Tumor cells often employ many ways to restrain type I interferon (IFN-I) signaling to evade immune surveillance. However, whether cellular amino acid metabolism regulate this process remains unclear and its effects on antitumor immunity are relatively unexplored. Here, our study reports that asparagine generated by asparagine synthetase (ASNS) inhibits IFN-I signaling and promotes immune escape in bladder cancer. We further show that depletion of ASNS strongly limits in vivo tumor growth in a CD8+ T cell-dependent manner, thus boosting the immunotherapy efficacy. Moreover, clinically approved ASNase synergizes with anti-PD-1 therapy in suppressing tumor growth in mouse models of bladder cancer. Mechanistically, asparagine intensifies the interaction of E3 ligase CBL and RIG-I, promoting K48-linked polyubiquitination and degradation of RIG-I, thus suppressing RIG-I mediated IFN signaling and anti-tumor immune response.
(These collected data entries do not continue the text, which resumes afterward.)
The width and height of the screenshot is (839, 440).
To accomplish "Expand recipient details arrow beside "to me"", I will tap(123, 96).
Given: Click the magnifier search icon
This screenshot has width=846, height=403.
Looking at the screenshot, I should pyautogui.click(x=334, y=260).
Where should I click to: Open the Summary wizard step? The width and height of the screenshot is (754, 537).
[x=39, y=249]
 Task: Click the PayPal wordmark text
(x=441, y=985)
Clinically, ASNS is overexpressed in muscle-invasive bladder cancer and correlated with poor response of immunotherapy. Together, our findings uncover asparagine as a natural metabolite to modulate RIG-I-mediated IFN-I signaling, providing the basis for developing the combinatorial use of ASNase and anti-PD-1 for bladder cancer. Overall design: In order to screen downstream genes regulated by Asns gene, transcriptome analysis was performed in MBT2 cells transfected with shAsns and compaired vector.